FT Konferansı: Temel Kararlar

29.08.2016, Lesezeit 15 Min.
1

Dördüncü Enternasyonal – Troçkist Fraksiyon’un (FT-CI) 10-17 Ağustos tarihleri arasında gerçekleşen X. konferansının temel kararlarını paylaşıyoruz.

X. Konferansın katılımcıları arasında Arjantin’den Sosyalist İşçilerin Partisi (PTS), Brezilya’dan Devrimci İşçilerin Hareketi (MRT), Fransa’daki NPA bünyesinde faaliyet gösteren Devrimci Komünist Akım (CCR), Almanya’dan Devrimci Enternasyonalist Örgüt (RIO), Şili’den Devrimci İşçilerin Partisi (PTR), Meksika’dan Sosyalist İşçilerin Hareketi (MTR), İspanya’dan Sınıfa Karşı Sınıf (CcC), Bolivya’dan Devrimci İşçilerin Birliği (LOR-CI), Venezuela’dan Sosyalizm için İşçi Birliği (LTS), Uruguay’dan FT’li yoldaşlar ve ABD ve İngiltere’den Left Voice bulunuyordu.

Katılan delegasyonlarda farklı kuşaklardan temsilciler vardı: FT’nin kurucusu olan yoldaşların yanı sıra, gençlerin ve özellikle kadınların katılımı ön plandaydı.

Yoğun tartışmalarla geçen bir hafta boyunca, delegeler uluslararası durumun başlıca yönlerini ve yeni boyutlarını, ayrıca devrimcilerin görevlerini ele aldı. Söz konusu tartışmaları çeşitli makalelerde paylaşmaya devam edeceğiz.
######
— Verilen görev —
Yukarıdaki konferans metnine göre FT-CI'nin X. konferansının hangi tarihler arasında gerçekleştiğini yazın.

— Gösterilen bilgiler —
######
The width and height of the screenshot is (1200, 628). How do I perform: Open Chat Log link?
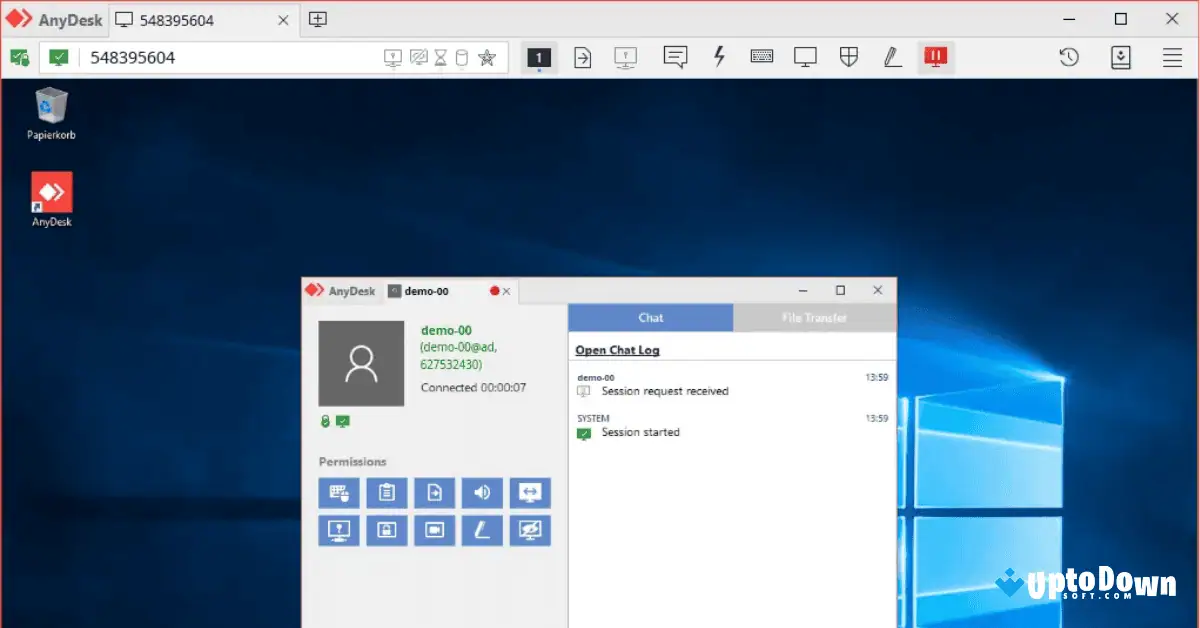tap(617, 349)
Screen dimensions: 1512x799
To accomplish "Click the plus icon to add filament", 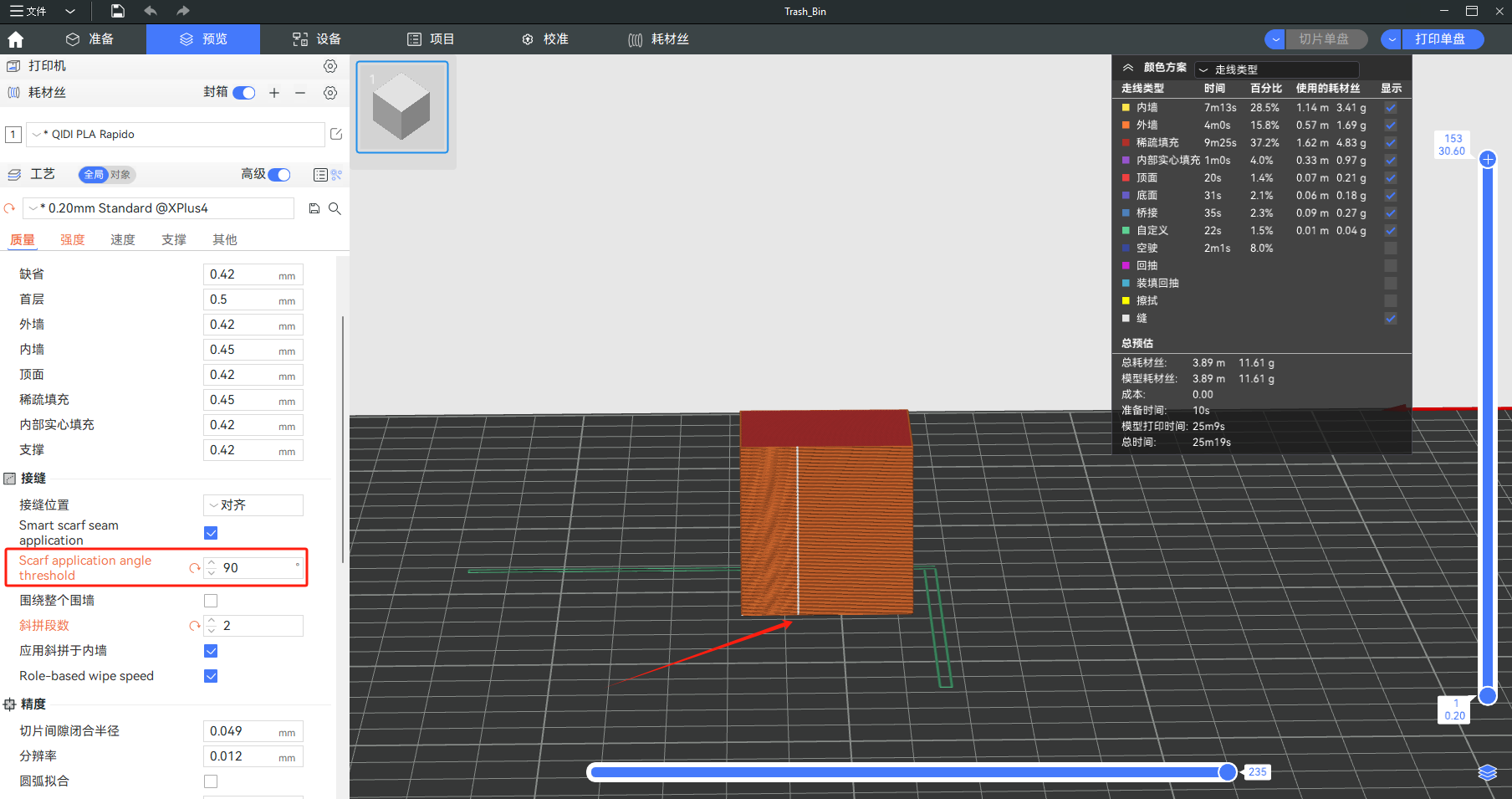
######
— Göreve yanıt —
10-17 Ağustos tarihleri arasında.